===== Supplied material

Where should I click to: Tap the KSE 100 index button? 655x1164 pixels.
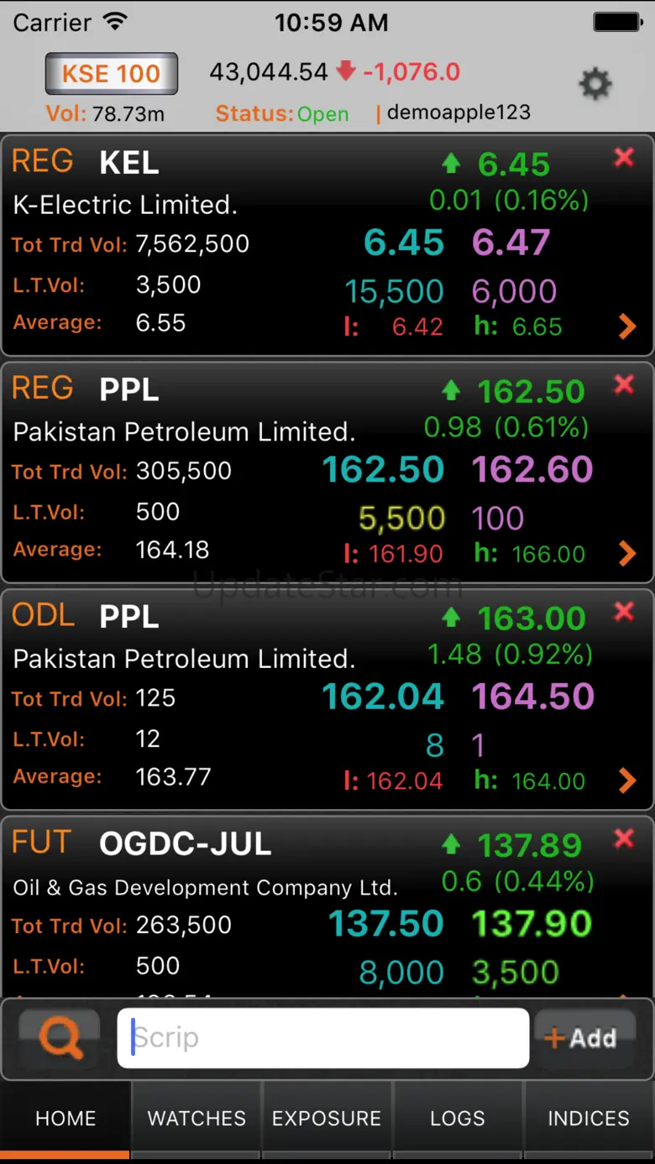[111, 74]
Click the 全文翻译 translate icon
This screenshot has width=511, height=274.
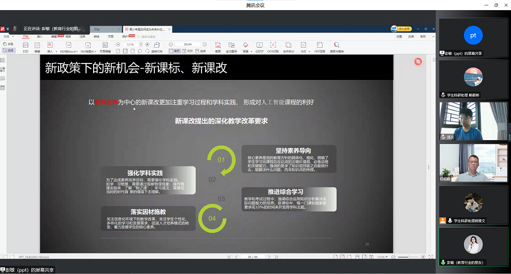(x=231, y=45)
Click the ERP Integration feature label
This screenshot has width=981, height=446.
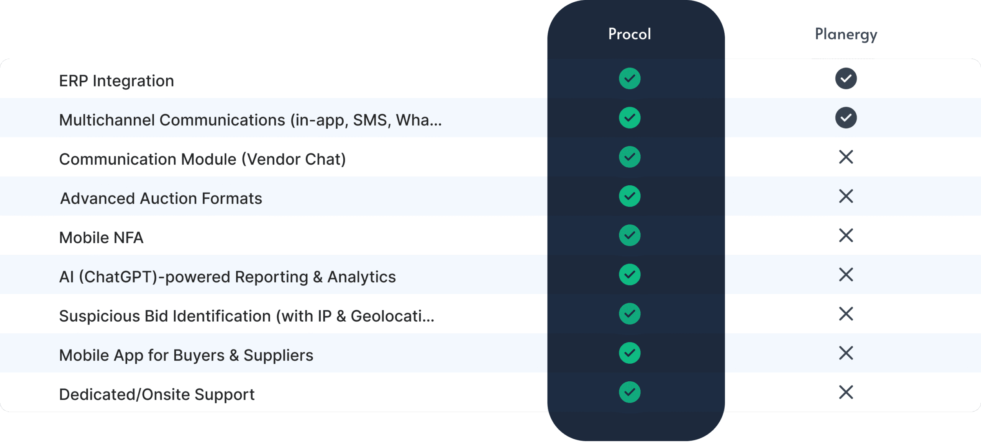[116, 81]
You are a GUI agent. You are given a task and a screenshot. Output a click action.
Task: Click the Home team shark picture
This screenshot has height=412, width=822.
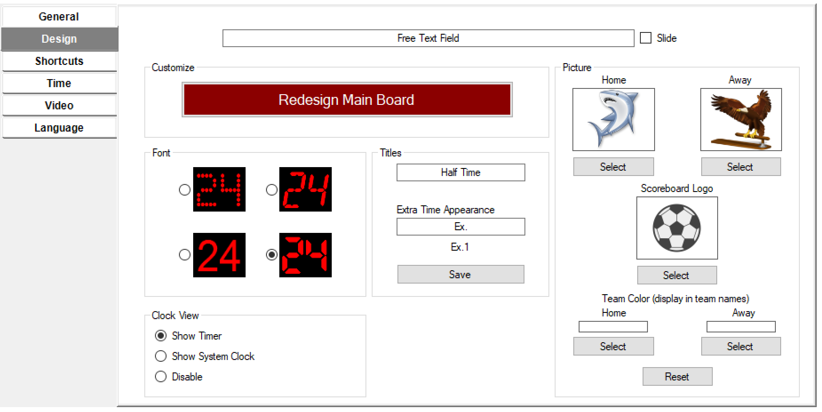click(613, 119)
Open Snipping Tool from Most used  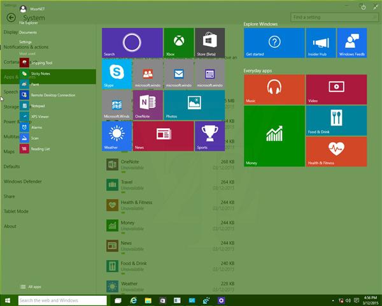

==========

#### What is expected:
Word for word, retype the material above without its pictures.

#### Solution:
Where should I click to: Tap the KSE 100 index button? 655x1164 pixels.
[111, 74]
Click the 全文翻译 translate icon
This screenshot has width=511, height=274.
(x=231, y=45)
Click the ERP Integration feature label
This screenshot has width=981, height=446.
[116, 81]
You are a GUI agent. You are given a task and a screenshot. Output a click action.
Task: Click the Home team shark picture
This screenshot has height=412, width=822.
click(613, 119)
Open Snipping Tool from Most used  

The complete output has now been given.